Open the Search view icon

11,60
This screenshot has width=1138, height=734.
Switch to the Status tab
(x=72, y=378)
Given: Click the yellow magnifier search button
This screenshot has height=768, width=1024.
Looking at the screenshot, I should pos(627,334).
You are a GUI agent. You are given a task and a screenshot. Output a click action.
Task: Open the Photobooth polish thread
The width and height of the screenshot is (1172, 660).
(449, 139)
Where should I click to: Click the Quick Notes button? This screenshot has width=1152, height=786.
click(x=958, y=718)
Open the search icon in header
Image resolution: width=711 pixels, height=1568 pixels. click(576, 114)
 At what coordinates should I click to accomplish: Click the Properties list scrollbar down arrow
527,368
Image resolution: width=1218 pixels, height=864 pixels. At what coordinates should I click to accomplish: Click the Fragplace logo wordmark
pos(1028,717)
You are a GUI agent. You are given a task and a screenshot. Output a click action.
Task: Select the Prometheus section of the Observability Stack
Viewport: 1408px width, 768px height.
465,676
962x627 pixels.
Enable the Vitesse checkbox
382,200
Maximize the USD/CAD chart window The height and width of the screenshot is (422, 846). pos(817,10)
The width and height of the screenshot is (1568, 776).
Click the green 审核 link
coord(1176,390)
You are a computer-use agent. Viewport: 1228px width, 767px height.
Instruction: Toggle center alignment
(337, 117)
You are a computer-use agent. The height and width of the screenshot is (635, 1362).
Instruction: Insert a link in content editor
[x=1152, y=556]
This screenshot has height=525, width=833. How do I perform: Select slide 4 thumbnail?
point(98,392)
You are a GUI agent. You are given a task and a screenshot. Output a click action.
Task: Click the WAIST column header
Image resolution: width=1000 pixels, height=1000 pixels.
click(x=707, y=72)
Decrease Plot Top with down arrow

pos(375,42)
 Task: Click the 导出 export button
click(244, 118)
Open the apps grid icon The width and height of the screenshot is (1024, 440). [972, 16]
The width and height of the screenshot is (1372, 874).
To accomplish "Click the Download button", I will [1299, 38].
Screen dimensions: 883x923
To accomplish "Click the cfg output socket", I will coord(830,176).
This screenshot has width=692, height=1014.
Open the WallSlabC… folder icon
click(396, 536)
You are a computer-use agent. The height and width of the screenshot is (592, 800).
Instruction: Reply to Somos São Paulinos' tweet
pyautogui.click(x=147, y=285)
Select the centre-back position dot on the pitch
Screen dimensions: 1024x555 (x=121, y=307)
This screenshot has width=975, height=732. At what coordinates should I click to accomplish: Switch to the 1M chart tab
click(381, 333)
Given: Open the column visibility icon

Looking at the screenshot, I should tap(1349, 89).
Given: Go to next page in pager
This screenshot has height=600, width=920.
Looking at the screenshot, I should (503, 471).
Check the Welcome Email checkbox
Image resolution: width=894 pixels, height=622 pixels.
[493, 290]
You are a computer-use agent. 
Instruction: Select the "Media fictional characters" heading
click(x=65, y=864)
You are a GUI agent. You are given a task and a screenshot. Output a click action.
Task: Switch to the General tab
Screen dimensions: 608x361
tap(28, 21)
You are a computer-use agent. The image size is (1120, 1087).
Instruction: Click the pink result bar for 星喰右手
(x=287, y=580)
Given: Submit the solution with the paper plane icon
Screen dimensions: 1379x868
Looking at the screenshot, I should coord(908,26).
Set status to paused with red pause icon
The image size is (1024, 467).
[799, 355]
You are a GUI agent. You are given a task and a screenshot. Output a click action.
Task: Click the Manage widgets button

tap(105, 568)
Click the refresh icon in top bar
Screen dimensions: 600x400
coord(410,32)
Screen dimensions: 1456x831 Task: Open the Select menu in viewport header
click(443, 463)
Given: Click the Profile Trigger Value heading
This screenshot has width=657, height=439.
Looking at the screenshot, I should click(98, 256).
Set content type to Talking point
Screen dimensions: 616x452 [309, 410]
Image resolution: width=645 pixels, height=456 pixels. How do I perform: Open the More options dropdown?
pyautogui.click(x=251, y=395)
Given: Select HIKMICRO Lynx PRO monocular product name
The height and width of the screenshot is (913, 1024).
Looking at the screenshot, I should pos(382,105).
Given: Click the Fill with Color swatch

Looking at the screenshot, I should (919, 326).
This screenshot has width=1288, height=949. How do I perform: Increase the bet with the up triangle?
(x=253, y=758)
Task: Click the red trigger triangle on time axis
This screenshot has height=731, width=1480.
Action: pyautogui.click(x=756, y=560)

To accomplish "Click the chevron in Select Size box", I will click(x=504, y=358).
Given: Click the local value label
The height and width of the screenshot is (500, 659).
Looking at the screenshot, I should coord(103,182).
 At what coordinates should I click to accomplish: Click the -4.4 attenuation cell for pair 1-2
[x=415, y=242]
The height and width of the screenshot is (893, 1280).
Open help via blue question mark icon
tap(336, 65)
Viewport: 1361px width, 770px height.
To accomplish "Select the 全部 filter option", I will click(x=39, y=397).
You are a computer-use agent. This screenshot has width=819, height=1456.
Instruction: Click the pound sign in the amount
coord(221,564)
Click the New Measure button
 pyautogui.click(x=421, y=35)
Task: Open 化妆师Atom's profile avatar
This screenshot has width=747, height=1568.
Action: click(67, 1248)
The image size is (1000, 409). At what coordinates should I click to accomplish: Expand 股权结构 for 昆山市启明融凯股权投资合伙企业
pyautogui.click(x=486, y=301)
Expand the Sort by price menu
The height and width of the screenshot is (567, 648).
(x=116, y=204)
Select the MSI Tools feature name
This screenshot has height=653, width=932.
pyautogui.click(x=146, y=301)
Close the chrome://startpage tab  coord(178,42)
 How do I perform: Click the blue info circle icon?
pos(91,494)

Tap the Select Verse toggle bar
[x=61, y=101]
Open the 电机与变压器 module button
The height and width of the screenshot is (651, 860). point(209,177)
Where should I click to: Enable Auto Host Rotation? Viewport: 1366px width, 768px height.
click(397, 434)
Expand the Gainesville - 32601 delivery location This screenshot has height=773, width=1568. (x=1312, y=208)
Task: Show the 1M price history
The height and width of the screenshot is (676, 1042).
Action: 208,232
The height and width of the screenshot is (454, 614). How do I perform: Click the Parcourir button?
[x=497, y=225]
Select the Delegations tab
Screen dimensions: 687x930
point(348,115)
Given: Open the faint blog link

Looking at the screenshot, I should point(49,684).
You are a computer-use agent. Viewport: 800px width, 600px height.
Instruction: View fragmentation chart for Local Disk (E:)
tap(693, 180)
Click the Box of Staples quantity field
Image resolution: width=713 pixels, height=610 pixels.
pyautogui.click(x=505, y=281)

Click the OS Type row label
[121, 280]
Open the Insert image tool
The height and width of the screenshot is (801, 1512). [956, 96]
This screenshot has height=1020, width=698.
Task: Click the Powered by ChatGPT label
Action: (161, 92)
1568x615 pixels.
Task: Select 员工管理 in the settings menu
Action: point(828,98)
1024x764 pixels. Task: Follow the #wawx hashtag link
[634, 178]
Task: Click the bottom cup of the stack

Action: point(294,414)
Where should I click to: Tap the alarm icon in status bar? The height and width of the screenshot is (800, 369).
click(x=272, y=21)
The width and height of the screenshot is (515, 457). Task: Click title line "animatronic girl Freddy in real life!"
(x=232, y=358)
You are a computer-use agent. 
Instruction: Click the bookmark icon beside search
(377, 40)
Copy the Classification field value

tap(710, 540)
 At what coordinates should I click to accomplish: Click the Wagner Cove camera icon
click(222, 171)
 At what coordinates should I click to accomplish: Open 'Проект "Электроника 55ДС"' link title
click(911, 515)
==*==
#### ASSIGNMENT
Please retype all of the lines above exactly as they stand.

#### OUTPUT FOR THIS TASK
Open the Search view icon

11,60
This screenshot has width=1138, height=734.
Switch to the Status tab
(x=72, y=378)
Given: Click the yellow magnifier search button
This screenshot has height=768, width=1024.
Looking at the screenshot, I should pos(627,334).
You are a GUI agent. You are given a task and a screenshot. Output a click action.
Task: Open the Photobooth polish thread
The width and height of the screenshot is (1172, 660).
(449, 139)
Where should I click to: Click the Quick Notes button? This screenshot has width=1152, height=786.
click(x=958, y=718)
Open the search icon in header
Image resolution: width=711 pixels, height=1568 pixels. click(576, 114)
 At what coordinates should I click to accomplish: Click the Properties list scrollbar down arrow
527,368
Image resolution: width=1218 pixels, height=864 pixels. At what coordinates should I click to accomplish: Click the Fragplace logo wordmark
pos(1028,717)
You are a GUI agent. You are given a task and a screenshot. Output a click action.
Task: Select the Prometheus section of the Observability Stack
Viewport: 1408px width, 768px height.
465,676
962x627 pixels.
Enable the Vitesse checkbox
382,200
Maximize the USD/CAD chart window The height and width of the screenshot is (422, 846). pos(817,10)
The width and height of the screenshot is (1568, 776).
Click the green 审核 link
coord(1176,390)
You are a computer-use agent. Viewport: 1228px width, 767px height.
Instruction: Toggle center alignment
(337, 117)
You are a computer-use agent. The height and width of the screenshot is (635, 1362).
Instruction: Insert a link in content editor
[x=1152, y=556]
This screenshot has height=525, width=833. How do I perform: Select slide 4 thumbnail?
point(98,392)
You are a GUI agent. You are given a task and a screenshot. Output a click action.
Task: Click the WAIST column header
Image resolution: width=1000 pixels, height=1000 pixels.
click(x=707, y=72)
Decrease Plot Top with down arrow

pos(375,42)
 Task: Click the 导出 export button
click(244, 118)
Open the apps grid icon The width and height of the screenshot is (1024, 440). [972, 16]
The width and height of the screenshot is (1372, 874).
To accomplish "Click the Download button", I will [1299, 38].
Screen dimensions: 883x923
To accomplish "Click the cfg output socket", I will coord(830,176).
This screenshot has width=692, height=1014.
Open the WallSlabC… folder icon
click(396, 536)
You are a computer-use agent. The height and width of the screenshot is (592, 800).
Instruction: Reply to Somos São Paulinos' tweet
pyautogui.click(x=147, y=285)
Select the centre-back position dot on the pitch
Screen dimensions: 1024x555 (x=121, y=307)
This screenshot has width=975, height=732. At what coordinates should I click to accomplish: Switch to the 1M chart tab
click(381, 333)
Given: Open the column visibility icon

Looking at the screenshot, I should tap(1349, 89).
Given: Go to next page in pager
This screenshot has height=600, width=920.
Looking at the screenshot, I should (503, 471).
Check the Welcome Email checkbox
Image resolution: width=894 pixels, height=622 pixels.
[493, 290]
You are a computer-use agent. 
Instruction: Select the "Media fictional characters" heading
click(x=65, y=864)
You are a GUI agent. You are given a task and a screenshot. Output a click action.
Task: Switch to the General tab
Screen dimensions: 608x361
tap(28, 21)
You are a computer-use agent. The image size is (1120, 1087).
Instruction: Click the pink result bar for 星喰右手
(x=287, y=580)
Given: Submit the solution with the paper plane icon
Screen dimensions: 1379x868
Looking at the screenshot, I should coord(908,26).
Set status to paused with red pause icon
The image size is (1024, 467).
[799, 355]
You are a GUI agent. You are given a task and a screenshot. Output a click action.
Task: Click the Manage widgets button

tap(105, 568)
Click the refresh icon in top bar
Screen dimensions: 600x400
coord(410,32)
Screen dimensions: 1456x831 Task: Open the Select menu in viewport header
click(443, 463)
Given: Click the Profile Trigger Value heading
This screenshot has width=657, height=439.
Looking at the screenshot, I should click(98, 256).
Set content type to Talking point
Screen dimensions: 616x452 [309, 410]
Image resolution: width=645 pixels, height=456 pixels. How do I perform: Open the More options dropdown?
pyautogui.click(x=251, y=395)
Given: Select HIKMICRO Lynx PRO monocular product name
The height and width of the screenshot is (913, 1024).
Looking at the screenshot, I should pos(382,105).
Given: Click the Fill with Color swatch

Looking at the screenshot, I should (919, 326).
This screenshot has width=1288, height=949. How do I perform: Increase the bet with the up triangle?
(x=253, y=758)
Task: Click the red trigger triangle on time axis
This screenshot has height=731, width=1480.
Action: pyautogui.click(x=756, y=560)

To accomplish "Click the chevron in Select Size box", I will click(x=504, y=358).
Given: Click the local value label
The height and width of the screenshot is (500, 659).
Looking at the screenshot, I should coord(103,182).
 At what coordinates should I click to accomplish: Click the -4.4 attenuation cell for pair 1-2
[x=415, y=242]
The height and width of the screenshot is (893, 1280).
Open help via blue question mark icon
tap(336, 65)
Viewport: 1361px width, 770px height.
To accomplish "Select the 全部 filter option", I will click(x=39, y=397).
You are a computer-use agent. This screenshot has width=819, height=1456.
Instruction: Click the pound sign in the amount
coord(221,564)
Click the New Measure button
 pyautogui.click(x=421, y=35)
Task: Open 化妆师Atom's profile avatar
This screenshot has width=747, height=1568.
Action: click(67, 1248)
The image size is (1000, 409). At what coordinates should I click to accomplish: Expand 股权结构 for 昆山市启明融凯股权投资合伙企业
pyautogui.click(x=486, y=301)
Expand the Sort by price menu
The height and width of the screenshot is (567, 648).
(x=116, y=204)
Select the MSI Tools feature name
This screenshot has height=653, width=932.
pyautogui.click(x=146, y=301)
Close the chrome://startpage tab  coord(178,42)
 How do I perform: Click the blue info circle icon?
pos(91,494)

Tap the Select Verse toggle bar
[x=61, y=101]
Open the 电机与变压器 module button
The height and width of the screenshot is (651, 860). point(209,177)
Where should I click to: Enable Auto Host Rotation? Viewport: 1366px width, 768px height.
click(397, 434)
Expand the Gainesville - 32601 delivery location This screenshot has height=773, width=1568. (x=1312, y=208)
Task: Show the 1M price history
The height and width of the screenshot is (676, 1042).
Action: 208,232
The height and width of the screenshot is (454, 614). How do I perform: Click the Parcourir button?
[x=497, y=225]
Select the Delegations tab
Screen dimensions: 687x930
point(348,115)
Given: Open the faint blog link

Looking at the screenshot, I should point(49,684).
You are a computer-use agent. Viewport: 800px width, 600px height.
Instruction: View fragmentation chart for Local Disk (E:)
tap(693, 180)
Click the Box of Staples quantity field
Image resolution: width=713 pixels, height=610 pixels.
pyautogui.click(x=505, y=281)

Click the OS Type row label
[121, 280]
Open the Insert image tool
The height and width of the screenshot is (801, 1512). [956, 96]
This screenshot has height=1020, width=698.
Task: Click the Powered by ChatGPT label
Action: (161, 92)
1568x615 pixels.
Task: Select 员工管理 in the settings menu
Action: point(828,98)
1024x764 pixels. Task: Follow the #wawx hashtag link
[634, 178]
Task: Click the bottom cup of the stack

Action: point(294,414)
Where should I click to: Tap the alarm icon in status bar? The height and width of the screenshot is (800, 369).
click(x=272, y=21)
The width and height of the screenshot is (515, 457). Task: Click title line "animatronic girl Freddy in real life!"
(x=232, y=358)
You are a computer-use agent. 
Instruction: Click the bookmark icon beside search
(377, 40)
Copy the Classification field value

tap(710, 540)
 At what coordinates should I click to accomplish: Click the Wagner Cove camera icon
click(222, 171)
 At what coordinates should I click to accomplish: Open 'Проект "Электроника 55ДС"' link title
click(911, 515)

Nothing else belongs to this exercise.